The concrete floor is the reactor's last line of defence before its steel outer casing, narrowly avoiding the "China Syndrome". 


Diagram from Asahi Shimbun newspaper

My friend suddenly began a rapid-fire account of snippets that he had absorbed on TV or in the online news: that the nuclear radiation levels at Fukushima were several times higher than that of Hiroshima, that the area will be unsafe for decades, that while everyone pledges support to earthquake victims, no one wants to take on the mass of debris from the region, that the government has no clear plans about how to dispense of the nuclear waste, etc.

He was most distraught about the work involved in cooling down the fuel rods with water for years at Fukushima Daiichi, the vast amount of time and energy it would take, all over a plant that has ceased to be of any use to anybody. Where to dispose all that radioactive water? Would everything be shipped out to a developing country? There are many questions, but no answers. 

Who deals with the aftermath? 

There's an expression, 'ki no touku naru youna,' which literally means it makes you feel faint just thinking about it: that's exactly how he felt about the aftermath at Fukushima Daiichi. According to Japan's atomic commission, the Fukushima plant could take 30 years to clean up. In the meantime, the area will remain a dead zone: farmers won't be growing food crops near the area, and fishermen will likely not be able to fish. 

“We should simply get rid of nuclear power plants altogether. After what happened at Hiroshima...” he paused, shaking his head. “It's not appropriate that we even have nuclear power in the first place. It's too much trouble, and the government doesn't know what to do when something goes wrong.”

This was a surprising admission from someone who had been adamantly pro-nuclear, who thought the radiation problem was exaggerated by opportunistic reporters, claiming that back in April said that the foreign news coverage of Fukushima was “hysterical” and “over-sensitive”.

Slowly, though, news is leaking out to the general public. There are horror stories of workers having their boots melted off as they worked at the destroyed plant. Prior to the nuclear crisis, Japan was planning to increase its use of nuclear power for the nation's electricity to 50 per cent by 2030.

Obviously, that plan has come up against public opposition since the tsunami and is unlikely to be carried out.

What's Canada doing about nuclear power in the meantime?

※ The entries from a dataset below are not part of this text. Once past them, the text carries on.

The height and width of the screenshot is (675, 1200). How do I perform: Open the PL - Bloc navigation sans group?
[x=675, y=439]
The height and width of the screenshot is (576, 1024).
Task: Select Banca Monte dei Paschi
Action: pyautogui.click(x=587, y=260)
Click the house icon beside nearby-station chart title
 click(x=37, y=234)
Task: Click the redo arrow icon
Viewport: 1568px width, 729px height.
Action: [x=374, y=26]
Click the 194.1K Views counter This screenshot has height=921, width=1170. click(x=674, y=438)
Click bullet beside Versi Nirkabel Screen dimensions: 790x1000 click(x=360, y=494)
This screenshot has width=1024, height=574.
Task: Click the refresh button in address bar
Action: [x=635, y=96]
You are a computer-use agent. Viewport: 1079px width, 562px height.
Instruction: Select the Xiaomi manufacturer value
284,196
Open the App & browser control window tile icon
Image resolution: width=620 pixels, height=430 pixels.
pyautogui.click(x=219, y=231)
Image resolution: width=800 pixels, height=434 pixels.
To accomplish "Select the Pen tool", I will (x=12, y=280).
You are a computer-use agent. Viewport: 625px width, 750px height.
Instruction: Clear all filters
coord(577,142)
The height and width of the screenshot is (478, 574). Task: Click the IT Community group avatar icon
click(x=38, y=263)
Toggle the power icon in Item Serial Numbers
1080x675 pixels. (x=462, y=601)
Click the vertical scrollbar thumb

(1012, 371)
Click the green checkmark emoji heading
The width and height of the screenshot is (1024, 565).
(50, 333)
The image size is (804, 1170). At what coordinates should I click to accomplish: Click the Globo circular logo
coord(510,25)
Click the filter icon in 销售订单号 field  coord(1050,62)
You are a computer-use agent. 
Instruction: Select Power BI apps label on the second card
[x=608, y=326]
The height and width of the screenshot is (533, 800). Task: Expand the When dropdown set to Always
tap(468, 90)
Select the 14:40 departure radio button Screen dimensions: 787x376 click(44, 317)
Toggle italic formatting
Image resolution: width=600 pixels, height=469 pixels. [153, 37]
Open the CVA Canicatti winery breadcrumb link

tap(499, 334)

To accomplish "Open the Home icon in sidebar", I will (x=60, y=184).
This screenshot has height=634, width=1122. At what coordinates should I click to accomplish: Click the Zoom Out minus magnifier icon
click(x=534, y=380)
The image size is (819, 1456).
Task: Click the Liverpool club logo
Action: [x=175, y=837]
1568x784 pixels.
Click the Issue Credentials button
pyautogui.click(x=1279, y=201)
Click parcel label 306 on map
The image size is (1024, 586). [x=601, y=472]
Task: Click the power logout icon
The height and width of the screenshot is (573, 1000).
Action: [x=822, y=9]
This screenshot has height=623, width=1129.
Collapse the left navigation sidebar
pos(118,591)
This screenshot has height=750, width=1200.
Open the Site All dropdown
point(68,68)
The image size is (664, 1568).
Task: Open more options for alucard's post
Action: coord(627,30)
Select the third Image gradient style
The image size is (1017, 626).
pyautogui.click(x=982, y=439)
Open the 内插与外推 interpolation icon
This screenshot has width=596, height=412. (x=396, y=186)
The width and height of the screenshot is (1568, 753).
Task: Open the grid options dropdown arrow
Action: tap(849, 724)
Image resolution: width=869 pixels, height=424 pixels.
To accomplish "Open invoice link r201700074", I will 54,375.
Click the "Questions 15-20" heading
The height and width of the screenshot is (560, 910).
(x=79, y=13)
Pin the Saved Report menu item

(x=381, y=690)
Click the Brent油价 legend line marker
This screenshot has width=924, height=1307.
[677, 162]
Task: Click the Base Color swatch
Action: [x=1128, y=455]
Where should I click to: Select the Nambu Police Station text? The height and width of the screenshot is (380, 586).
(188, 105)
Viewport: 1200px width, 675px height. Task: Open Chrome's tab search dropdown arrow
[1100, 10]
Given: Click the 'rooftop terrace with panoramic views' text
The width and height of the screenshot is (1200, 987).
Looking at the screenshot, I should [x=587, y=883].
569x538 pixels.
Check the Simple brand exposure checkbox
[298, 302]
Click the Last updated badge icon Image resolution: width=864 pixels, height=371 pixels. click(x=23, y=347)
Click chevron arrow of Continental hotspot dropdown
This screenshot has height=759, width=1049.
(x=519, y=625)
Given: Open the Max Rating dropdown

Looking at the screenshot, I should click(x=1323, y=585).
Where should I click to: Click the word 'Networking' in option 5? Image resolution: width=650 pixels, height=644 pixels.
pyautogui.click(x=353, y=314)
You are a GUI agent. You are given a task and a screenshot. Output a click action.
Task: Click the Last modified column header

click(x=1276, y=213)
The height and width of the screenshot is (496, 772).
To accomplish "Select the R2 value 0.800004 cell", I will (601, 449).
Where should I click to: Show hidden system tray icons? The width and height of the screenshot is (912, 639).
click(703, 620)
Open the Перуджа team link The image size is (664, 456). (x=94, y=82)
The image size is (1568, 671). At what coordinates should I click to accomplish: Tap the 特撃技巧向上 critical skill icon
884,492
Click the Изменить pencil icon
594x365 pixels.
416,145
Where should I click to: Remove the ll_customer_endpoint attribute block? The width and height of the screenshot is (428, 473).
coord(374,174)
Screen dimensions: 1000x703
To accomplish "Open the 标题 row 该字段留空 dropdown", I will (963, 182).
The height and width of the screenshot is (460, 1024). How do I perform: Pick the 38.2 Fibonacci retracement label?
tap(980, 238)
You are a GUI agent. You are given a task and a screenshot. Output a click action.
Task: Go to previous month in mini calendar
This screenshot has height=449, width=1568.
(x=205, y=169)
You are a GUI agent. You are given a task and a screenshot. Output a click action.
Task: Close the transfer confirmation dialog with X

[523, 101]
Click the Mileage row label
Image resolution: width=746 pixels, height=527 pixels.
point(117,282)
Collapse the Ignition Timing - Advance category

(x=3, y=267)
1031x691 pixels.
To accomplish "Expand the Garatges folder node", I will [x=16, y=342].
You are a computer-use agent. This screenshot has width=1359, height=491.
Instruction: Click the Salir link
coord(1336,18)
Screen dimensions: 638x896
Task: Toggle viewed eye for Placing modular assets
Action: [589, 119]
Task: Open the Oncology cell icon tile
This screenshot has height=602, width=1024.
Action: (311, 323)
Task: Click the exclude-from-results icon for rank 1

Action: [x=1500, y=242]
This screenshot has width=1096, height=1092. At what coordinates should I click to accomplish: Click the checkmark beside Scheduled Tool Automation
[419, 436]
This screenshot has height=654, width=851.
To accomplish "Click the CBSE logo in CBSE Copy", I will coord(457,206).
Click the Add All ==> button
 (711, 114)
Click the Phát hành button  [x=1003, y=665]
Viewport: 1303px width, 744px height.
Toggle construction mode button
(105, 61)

Amid calls to shut down the Gentilly 2 reactor in Quebec, Hydro-Québec was quietly granted a go-ahead for $2 billion in renovations, which would keep the plant going until 2040. The refurbishment of Darlington plant, run by Bruce Power in Ontario, is currently pending review. 

Candu Energy Inc. (a subsidiary SNC-Lavalin), recently signed onto a $444-million project with Argentina in August to revamp its Embalse nuclear power plant (the same area where a three-eyed fish was caught back in October). 

For Japan, the accident has already come and gone -- its people now have to deal with the aftermath. Canadians will have to speak up now if they want their views to be heard on the role of nuclear power in their future.